A representante do Governo Federal, Aparecida Gonçalves, que é também subsecretária de Monitoramento e Ações Temáticas da Secretaria Especial de Políticas para as Mulheres (SPM), da Presidência da República, explicou ontem, em São Luís, os passos que o Governo do Estado deve seguir para aderir, até o final de março, ao Pacto Nacional pelo Enfrentamento à Violência Contra a Mulher. As explicações foram dadas pela subsecretária para representantes de diversas secretarias estaduais, integrantes do movimento em defesa dos direitos das mulheres maranhenses e várias outras autoridades, no Palácio dos Leões.
O encontro foi coordenado pela secretária de Estado da Mulher, Lourdes Leitão Rocha, que explicou que o objetivo do governo é elaborar o Plano Estadual de Enfrentamento à Violência Contra a Mulher e aderir ao Pacto Nacional para garantir a redução de índices de violência contra as mulheres no Maranhão e ampliar a rede de assistência a elas. O secretário de Educação do Estado, Lourenço Vieira da Silva, e a titular da Delegacia da Mulher de São Luís, Kazumi Ericeira, também participaram do encontro com a representante do Governo Federal.
Maria Gonçalves explicou que o Maranhão integra a lista dos dez primeiros Estados que vão ser beneficiados com recursos e ações do Pacto Nacional, ainda neste ano, para reduzir os índices de violência contra as mulheres. Ela explicou que levantamento feito com base nas ligações pelo telefone 180, só referentes ao mês de outubro do ano passado, em todo país 94% foram relacionadas à violência doméstica e familiar e que dessa violência 70 por cento tinha origem no cônjuge.

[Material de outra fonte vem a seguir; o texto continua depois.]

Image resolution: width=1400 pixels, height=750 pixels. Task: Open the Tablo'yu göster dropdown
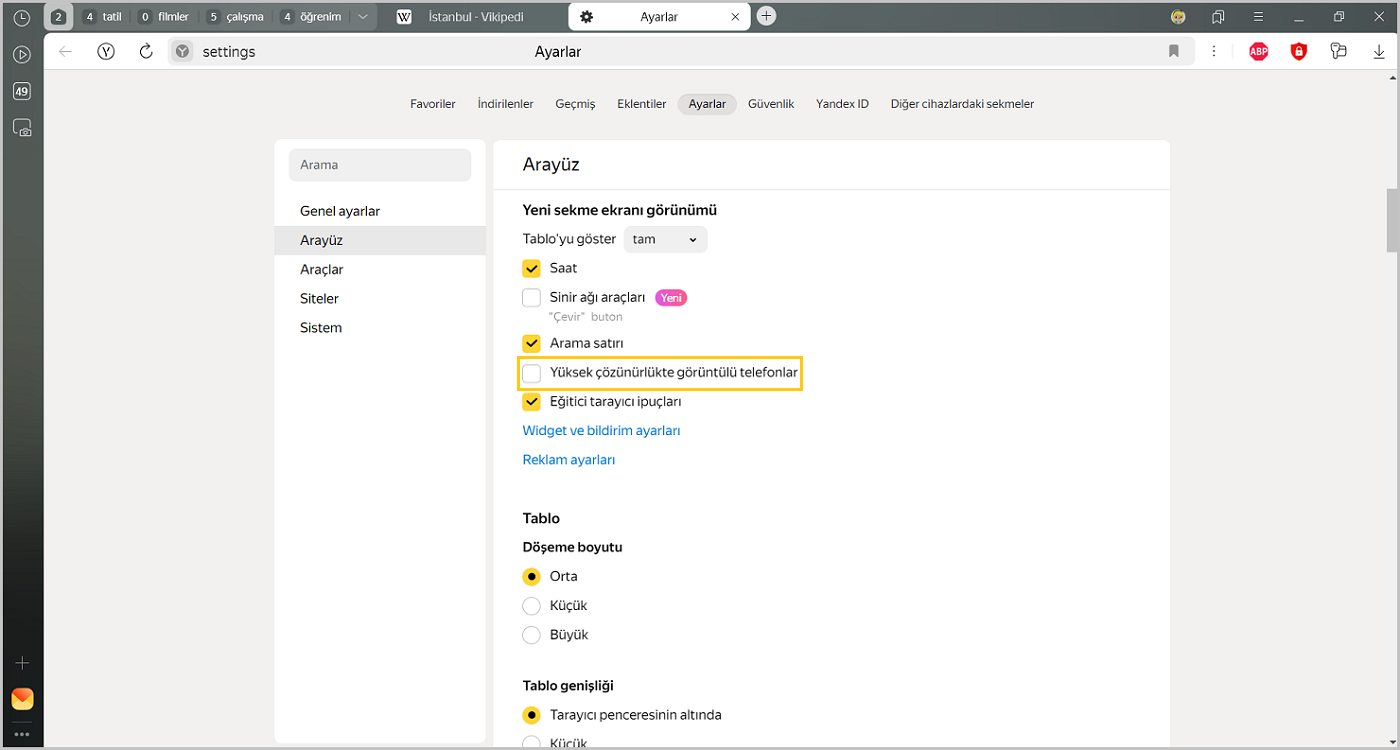665,240
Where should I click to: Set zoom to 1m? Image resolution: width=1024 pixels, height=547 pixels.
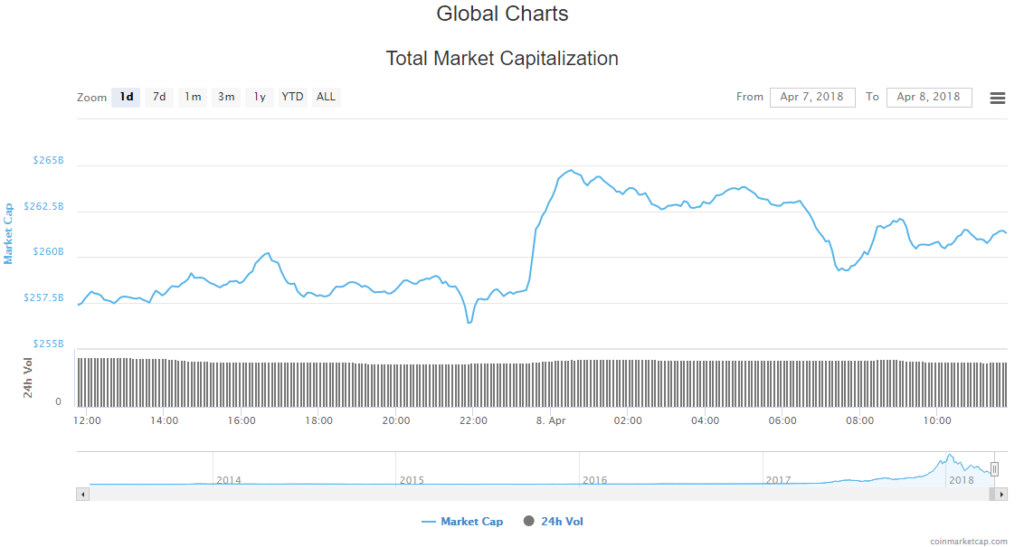[x=193, y=97]
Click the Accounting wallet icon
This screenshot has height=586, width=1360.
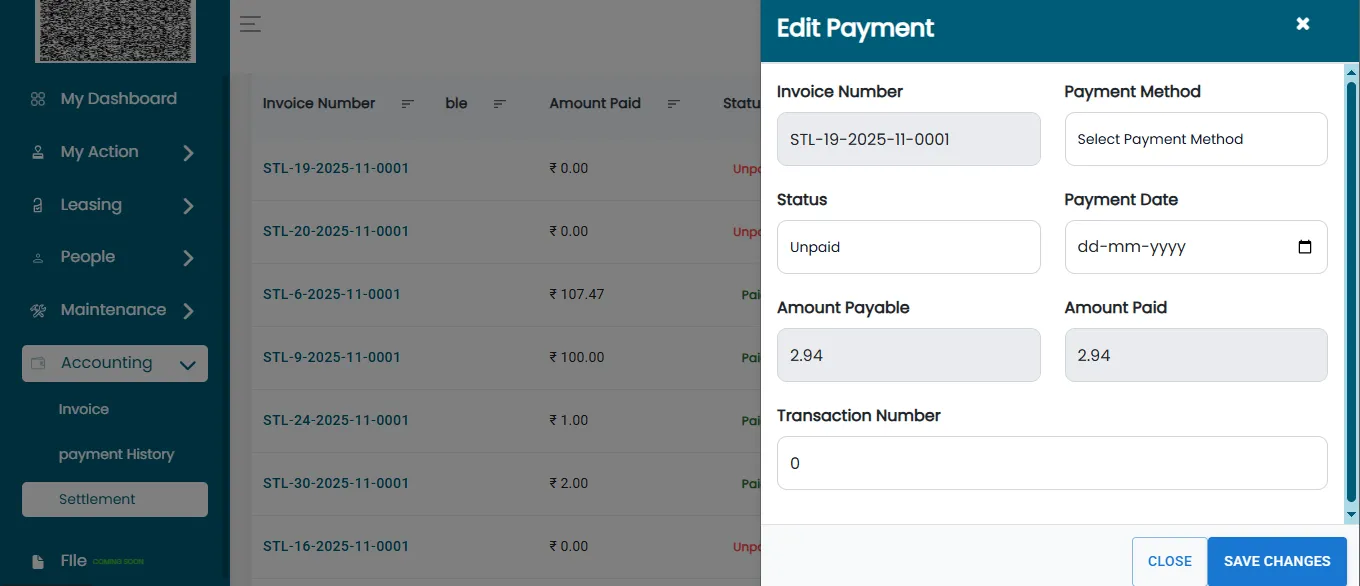pyautogui.click(x=38, y=363)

A secretária Lourdes Leitão explicou aos participantes do encontro que a fala da subsecretária nacional teve a finalidade de mostrar qual deve ser o papel de cada órgão na implantação o Pacto Nacional, com a apresentação de propostas e ações por área. A delegada Kazumi Ericeira também elogiou a apresentação das propostas contidas no Pacto e garantiu que só com atuação integrada vai ser possível superar os índices de violência contra as mulheres maranhenses.
De acordo com a representante da Presidência da República, o Pacto faz parte da agenda social do Governo Federal e as ações principais consistem na consolidação da Política Nacional de Enfrentamento à Violência contra a Mulher, tendo como alvos a implantação da Lei Maria da Penha, a promoção dos direitos sexuais e reprodutivos das mulheres, enfrentamento à feminização da Aids e outras DST’s e o combate à exploração sexual e ao tráfico de mulheres. “O Governo do Estado deve fazer como fez o Governo Federal: juntar as ações de todos os seus órgãos no combate à violência contra a mulher”, defendeu Aparecida Gonçalves.